In assessing those factors, the Tribunal recognized the unusual length of time — about nine years and nine months — that had passed since the original six-month statutory period ended.

It noted that the objection was “significantly beyond the time limit.” However, the Tribunal also found that the issue under dispute — whether W. truly recovered to a pre-injury state or not — could still be determined based on existing medical evidence. As stated in the decision, “These are issues that would largely be resolved based on the medical evidence, which is preserved in the WSIB file.” Even after all these years, the relevant documentation remains intact, and W. remains available to give testimony.

No disadvantage for employer

A key element in the Tribunal’s reasoning was its finding that the extensive delay did not place the employer at a disadvantage. According to a WSIB file memorandum, the employer’s account became inactive because the business ceased operations around the time the original decision was made.

As the Tribunal explained, “The employer’s business ceased two months before the March 2012 CM decision at issue.” With the employer no longer operating and not participating in the proceeding, the potential for prejudice to the employer’s interests appeared minimal.

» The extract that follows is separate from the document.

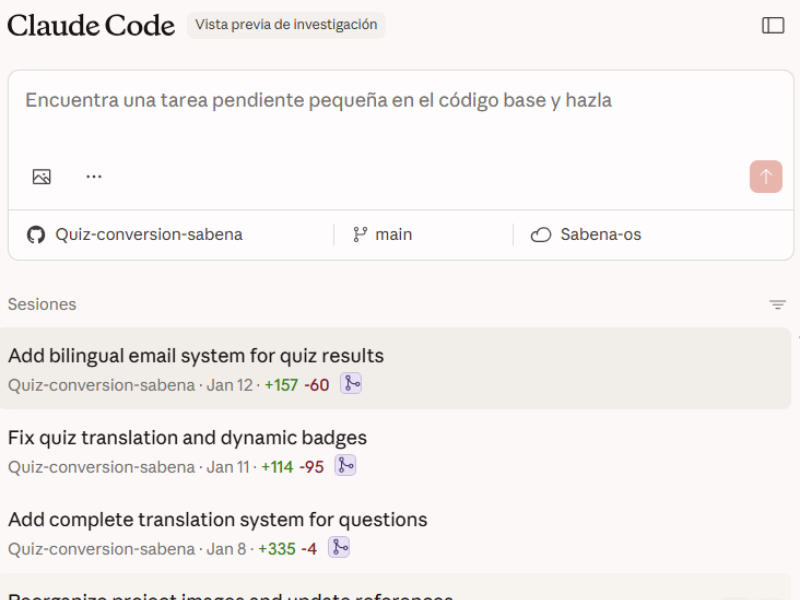Open the three-dot more options menu
The image size is (800, 600).
click(x=94, y=177)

In addition, the Vice-Chair took into account the fact that W. was self-represented at the time of the original decision and objection period. Without professional guidance, the worker may have misunderstood the right to appeal and the process for lodging an objection. The decision states: “I accept the worker’s explanation, noting that the worker was self-represented … My review of the WSIB file memoranda … does not show any recorded discussions … explaining the March 2, 2012 decision or the appeals process.” The Tribunal found it plausible that the worker simply did not comprehend that there were legal pathways to challenge the Board’s conclusions.

‘Arguable case’

Another factor weighing in W.’s favour was the presence of “an arguable case.” While the Tribunal was clear that it was not addressing the underlying entitlement issues at this stage, it acknowledged that from the worker’s perspective, the matter—an alleged ongoing impairment—warranted consideration.

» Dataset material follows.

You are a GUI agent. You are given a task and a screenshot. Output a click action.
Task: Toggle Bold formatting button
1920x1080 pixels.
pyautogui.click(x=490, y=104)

The decision states, “Based on my review of the worker’s affidavit and the WSIB file … I find the worker has an arguable case for his appeal.” The presence of a potentially meritorious issue supported the Tribunal’s inclination to allow the late objection.

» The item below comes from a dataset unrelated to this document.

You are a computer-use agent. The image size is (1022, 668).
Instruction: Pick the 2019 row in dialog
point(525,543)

Constitutional and human rights questions

Alongside the main procedural issue, W. had also filed a Notice of Constitutional Question and a Notice of Human Rights Question, both challenging the application of WSIA section 120 and alleging conflicts with the Charter of Rights and Freedoms and the Human Rights Code. The Tribunal, however, declined to address these arguments. Its practice direction requires first resolving the time extension matter on conventional grounds — here, the statutory framework and policy considerations — before moving on to constitutional and human rights claims. Since it decided to grant the extension, the need to weigh in on the constitutional and human rights questions fell away. In the words of the decision, “Since I have allowed the worker’s appeal on the time extension issue … it is not necessary to decide the Charter and Human Rights issues.”

Not precedent-setting

In granting the extension, the Tribunal did not describe the ruling as precedent-setting. Rather, it applied a careful, fact-driven analysis that considered the available evidence and the unique circumstances of the case. The decision underscores that granting a time extension is unusual when a delay lasts for so many years, but it is not impossible. Even after the passage of nearly a decade, the Tribunal determined that the original claim could be fairly reviewed.

In the end, the Tribunal allowed W.’s request for a time extension to object. With that, the worker will have the opportunity to revisit the original claim decision — long after it was initially pronounced — under the applicable legislation and WSIB policy.